ナターシャがドレイコフの野望を打ち砕いて、ウィドウの洗脳を解くシーンでは、また一つの敵を消滅させたという達成感を感じるところがあります。そして、擬似家族の絆が強まったところで、ナターシャは後始末のために一人残ります。そのナターシャも「アベンジャーズ エンドゲーム」である悲劇が襲い、エレーナがその悲劇を悲しんでいるおまけ映像が、今後の展開を予期していて、気になるところであります。

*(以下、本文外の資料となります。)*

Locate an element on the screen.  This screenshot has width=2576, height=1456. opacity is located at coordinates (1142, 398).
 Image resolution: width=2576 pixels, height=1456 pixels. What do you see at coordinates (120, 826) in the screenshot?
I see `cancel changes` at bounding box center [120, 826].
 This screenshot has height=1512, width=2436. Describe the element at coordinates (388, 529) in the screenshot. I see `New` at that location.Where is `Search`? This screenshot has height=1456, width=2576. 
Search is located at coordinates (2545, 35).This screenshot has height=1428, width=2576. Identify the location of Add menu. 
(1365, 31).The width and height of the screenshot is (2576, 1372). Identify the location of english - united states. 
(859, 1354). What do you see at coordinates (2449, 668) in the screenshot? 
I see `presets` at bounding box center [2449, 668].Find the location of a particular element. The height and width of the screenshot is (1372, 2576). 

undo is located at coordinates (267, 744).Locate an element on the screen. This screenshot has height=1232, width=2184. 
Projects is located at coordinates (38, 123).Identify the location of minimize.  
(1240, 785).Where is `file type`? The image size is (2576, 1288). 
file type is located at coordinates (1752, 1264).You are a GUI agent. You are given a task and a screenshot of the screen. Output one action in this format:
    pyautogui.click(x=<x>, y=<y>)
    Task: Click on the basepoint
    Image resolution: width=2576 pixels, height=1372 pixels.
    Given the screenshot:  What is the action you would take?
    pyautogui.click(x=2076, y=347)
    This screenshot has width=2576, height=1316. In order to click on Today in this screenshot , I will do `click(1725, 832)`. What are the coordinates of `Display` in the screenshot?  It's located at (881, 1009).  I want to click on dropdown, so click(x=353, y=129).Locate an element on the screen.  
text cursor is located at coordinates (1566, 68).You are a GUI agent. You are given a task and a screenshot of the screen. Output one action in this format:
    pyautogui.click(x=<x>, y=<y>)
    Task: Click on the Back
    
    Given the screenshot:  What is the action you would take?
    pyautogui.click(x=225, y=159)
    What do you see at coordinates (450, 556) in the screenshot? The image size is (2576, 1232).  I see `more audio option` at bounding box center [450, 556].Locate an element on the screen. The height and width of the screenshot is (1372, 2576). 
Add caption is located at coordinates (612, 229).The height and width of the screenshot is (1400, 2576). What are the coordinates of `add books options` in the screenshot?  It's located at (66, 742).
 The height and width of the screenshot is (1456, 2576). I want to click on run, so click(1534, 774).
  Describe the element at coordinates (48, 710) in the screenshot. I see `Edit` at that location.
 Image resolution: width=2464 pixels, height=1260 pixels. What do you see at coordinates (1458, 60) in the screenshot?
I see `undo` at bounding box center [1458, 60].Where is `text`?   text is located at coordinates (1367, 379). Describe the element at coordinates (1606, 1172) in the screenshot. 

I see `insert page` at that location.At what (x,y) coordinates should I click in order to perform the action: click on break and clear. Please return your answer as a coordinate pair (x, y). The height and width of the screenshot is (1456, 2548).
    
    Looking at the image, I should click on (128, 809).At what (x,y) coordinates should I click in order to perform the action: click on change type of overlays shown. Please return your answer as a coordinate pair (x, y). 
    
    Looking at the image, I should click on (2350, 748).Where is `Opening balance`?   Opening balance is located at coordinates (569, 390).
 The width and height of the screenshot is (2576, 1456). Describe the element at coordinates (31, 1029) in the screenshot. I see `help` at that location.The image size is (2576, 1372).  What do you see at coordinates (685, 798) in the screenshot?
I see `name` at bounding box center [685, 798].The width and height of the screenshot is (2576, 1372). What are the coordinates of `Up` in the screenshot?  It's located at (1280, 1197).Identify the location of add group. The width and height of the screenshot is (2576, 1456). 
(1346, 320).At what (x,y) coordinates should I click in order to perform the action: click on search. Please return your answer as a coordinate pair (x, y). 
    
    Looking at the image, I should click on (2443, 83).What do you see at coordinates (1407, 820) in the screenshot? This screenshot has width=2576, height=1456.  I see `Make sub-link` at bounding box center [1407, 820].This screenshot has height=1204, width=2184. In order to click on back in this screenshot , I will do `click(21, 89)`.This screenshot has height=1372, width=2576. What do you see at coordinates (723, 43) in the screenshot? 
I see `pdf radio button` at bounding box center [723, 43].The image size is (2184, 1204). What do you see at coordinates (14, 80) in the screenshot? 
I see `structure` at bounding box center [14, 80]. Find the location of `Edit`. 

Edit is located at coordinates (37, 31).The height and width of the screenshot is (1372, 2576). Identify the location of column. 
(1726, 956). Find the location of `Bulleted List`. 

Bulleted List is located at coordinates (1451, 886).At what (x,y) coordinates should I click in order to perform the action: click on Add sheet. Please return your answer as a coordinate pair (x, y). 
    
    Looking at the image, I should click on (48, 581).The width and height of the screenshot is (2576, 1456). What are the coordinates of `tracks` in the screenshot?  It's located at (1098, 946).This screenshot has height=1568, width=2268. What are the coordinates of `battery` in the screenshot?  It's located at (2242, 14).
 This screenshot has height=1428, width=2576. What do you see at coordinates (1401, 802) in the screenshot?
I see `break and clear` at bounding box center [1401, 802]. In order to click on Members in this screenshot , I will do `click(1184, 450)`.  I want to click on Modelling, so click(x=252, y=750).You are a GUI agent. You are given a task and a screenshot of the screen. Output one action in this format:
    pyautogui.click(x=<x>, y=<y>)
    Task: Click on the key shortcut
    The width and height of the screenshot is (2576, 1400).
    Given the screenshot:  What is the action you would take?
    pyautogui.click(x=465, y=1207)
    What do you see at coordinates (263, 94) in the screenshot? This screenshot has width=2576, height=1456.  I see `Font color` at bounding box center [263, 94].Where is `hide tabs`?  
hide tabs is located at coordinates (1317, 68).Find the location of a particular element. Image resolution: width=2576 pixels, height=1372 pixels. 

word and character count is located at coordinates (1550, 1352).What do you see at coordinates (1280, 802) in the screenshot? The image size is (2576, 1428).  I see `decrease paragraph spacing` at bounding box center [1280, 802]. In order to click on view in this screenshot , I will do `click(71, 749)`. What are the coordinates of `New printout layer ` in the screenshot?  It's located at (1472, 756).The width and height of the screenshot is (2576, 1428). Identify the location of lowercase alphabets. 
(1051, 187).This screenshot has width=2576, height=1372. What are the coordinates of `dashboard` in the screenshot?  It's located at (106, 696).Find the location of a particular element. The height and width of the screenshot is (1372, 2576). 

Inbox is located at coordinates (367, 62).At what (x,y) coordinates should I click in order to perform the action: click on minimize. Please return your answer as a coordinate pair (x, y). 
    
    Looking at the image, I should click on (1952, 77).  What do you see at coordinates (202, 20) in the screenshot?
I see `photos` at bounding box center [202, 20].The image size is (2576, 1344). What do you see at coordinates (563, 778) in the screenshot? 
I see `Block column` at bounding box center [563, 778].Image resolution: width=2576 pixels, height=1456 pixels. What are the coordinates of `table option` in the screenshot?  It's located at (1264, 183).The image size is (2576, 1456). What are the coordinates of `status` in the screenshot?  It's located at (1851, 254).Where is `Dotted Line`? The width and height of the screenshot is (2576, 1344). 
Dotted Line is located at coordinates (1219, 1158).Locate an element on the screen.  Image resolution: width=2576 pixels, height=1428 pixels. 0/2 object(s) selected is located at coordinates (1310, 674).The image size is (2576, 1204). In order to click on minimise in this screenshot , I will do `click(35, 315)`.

映像は4K/DOLBY VISION,HDR10で収録されています。マスターフォーマットは2Kですので、アップスケール4Kになりますが、解像度としての不満はありません。再生機器の都合上、HDR10で鑑賞しましたが、とにかく画面が明るくて、煌めいている感覚の強い映像になっています。「IMAX ENHANCED」と銘打った今回の配信は、映画館のIMAXシアターで上映されていた画面サイズと同じ仕様になっており、1.90:1のIMAX画面がアクションシーンを中心に描写され、2.39:1の画面より26%広い画面領域で迫力あるアクションシーンを堪能できます。音響は映画館のIMAXではあり得ないDOLBY ATMOS仕様で提供され、音に包み込まれる感覚が強く、IMAXシーケンスのシーンでは画面領域の拡大と同時に、三次元サラウンドが効果的に配置されています。